Попробуйте произнести это самое «с раннего детства» скороговоркой. Что получится? Таким оно и было! Счастье-то какое! Ведь естественно же! Каким же еще должно быть детство! Я другого и не знал. Папа покойный – военный, скромный, до высоких чинов не дослужился, мама, тоже давно уже покойница, – учительница младших классов. И детство соответствующее.

Булат Шалвович ухватил за самое то – за детство. Никогда не тесно, стой справа, шагай слева.

Я вообще из непрестижного поколения. Родился в середине прошлого столетия, то есть в минувшем тысячелетии. По большому счету – мастодонт, динозавр, вымерший тип. Вымирали всегда крупные особи, то есть те, кому нечего было жрать, потому что их не прокормишь, или те, рядом с кем образовался иной, более агрессивный вид, который соседа, в худшем случае, – пожрал или, в лучшем случае, – отобрал жрачку.
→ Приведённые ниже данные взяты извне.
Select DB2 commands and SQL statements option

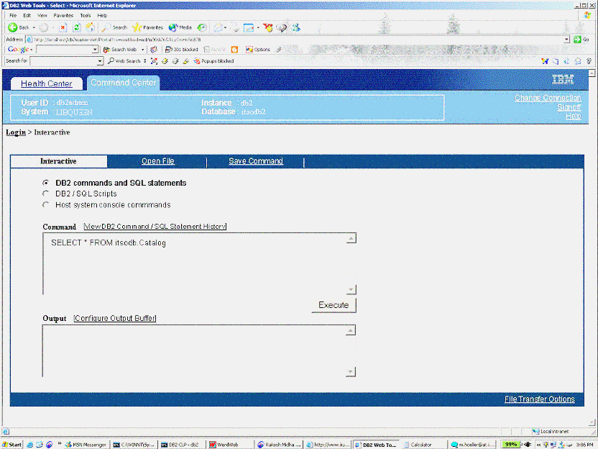click(47, 183)
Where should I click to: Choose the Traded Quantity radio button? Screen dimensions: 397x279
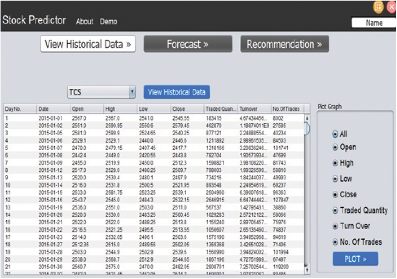point(335,211)
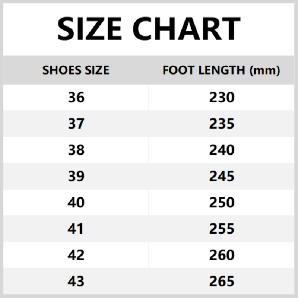Select shoe size 36 cell
Image resolution: width=298 pixels, height=298 pixels.
pos(76,98)
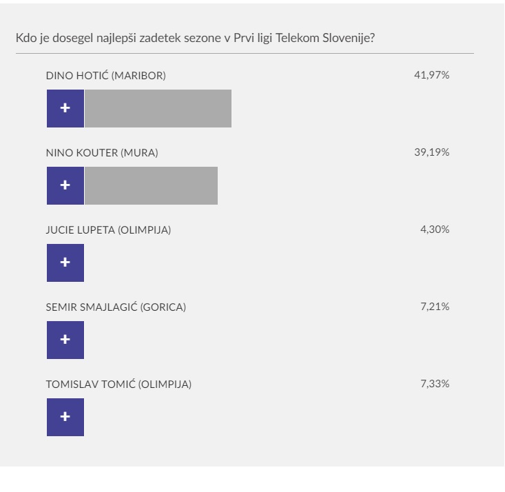Vote plus for Dino Hotić (Maribor)
This screenshot has width=505, height=492.
[65, 109]
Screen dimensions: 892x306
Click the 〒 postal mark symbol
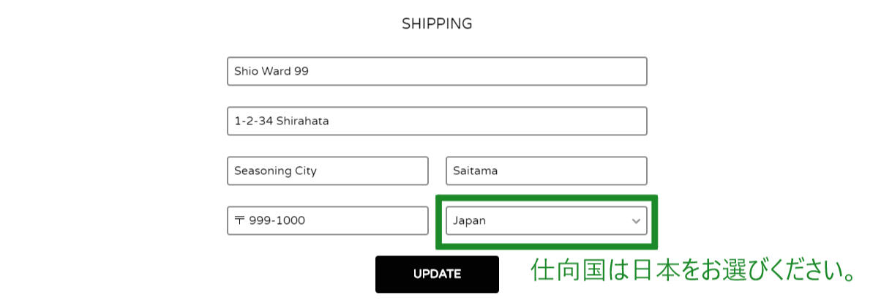point(239,220)
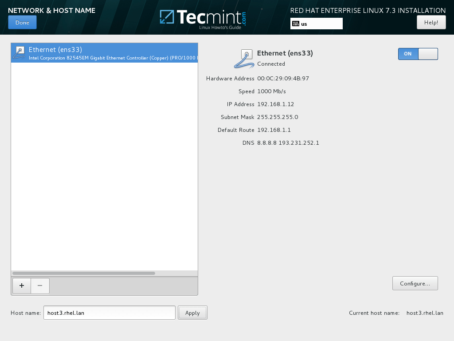
Task: Click the Ethernet network interface icon in device list
Action: [19, 52]
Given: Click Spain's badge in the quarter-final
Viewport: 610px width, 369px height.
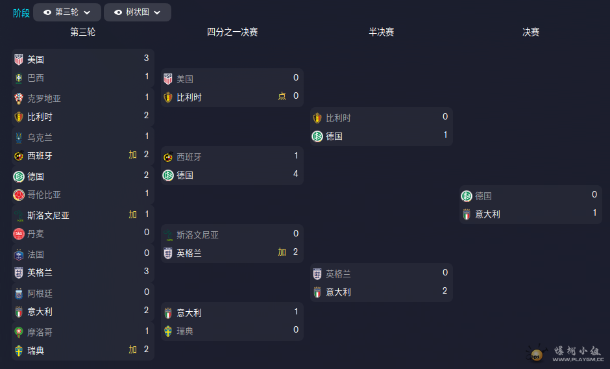Looking at the screenshot, I should [168, 157].
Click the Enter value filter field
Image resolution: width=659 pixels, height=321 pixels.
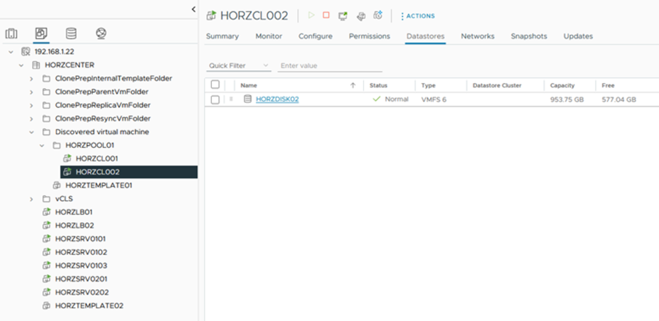(x=330, y=66)
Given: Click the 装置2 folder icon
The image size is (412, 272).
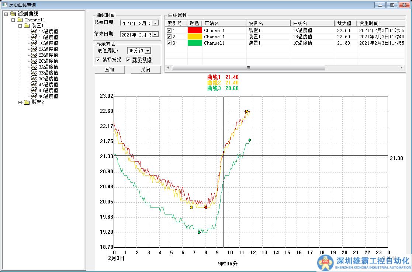Looking at the screenshot, I should (27, 102).
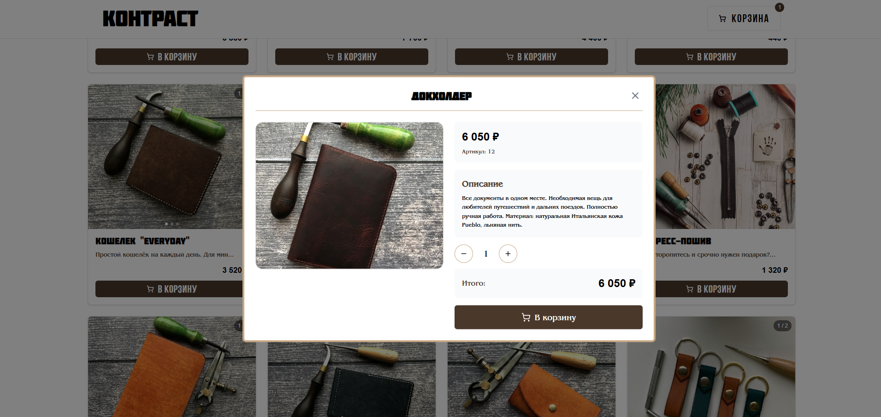Open the sewing supplies product image

coord(725,157)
Еще вымирают, когда какой-нибудь катаклизм – море-океан вышло из берегов, климат сорвался с катушек, например, Африка стала Сибирью. Тут и жрачки никому не хватит! Одни ветра, снега и лютый мороз… Словом, полный куздрец, как говаривал один мой старый приятель, тоже мастодонт.

Со мной все так и случилось – особь достаточно крупная, рядом нежданно-негаданно образовался агрессивный вид других особей, кои активно отжирают от меня целые куски, и климат из умеренно-болотного стал неумеренно-катаклизмическим.

Еду в метро. Хоть мне в моем метро никогда не тесно, но рядом все же душно, сперто, миазматично, страшноватенько, потому что все очень сурово. Здесь концентрация суровости нашей жизни особенно острая. Как бывает на вокзалах или автостанциях – вся грязь, все несчастья, все нечистоты, все неудачи и несбывшиеся надежды тут собираются. Душно, сперто, миазматично…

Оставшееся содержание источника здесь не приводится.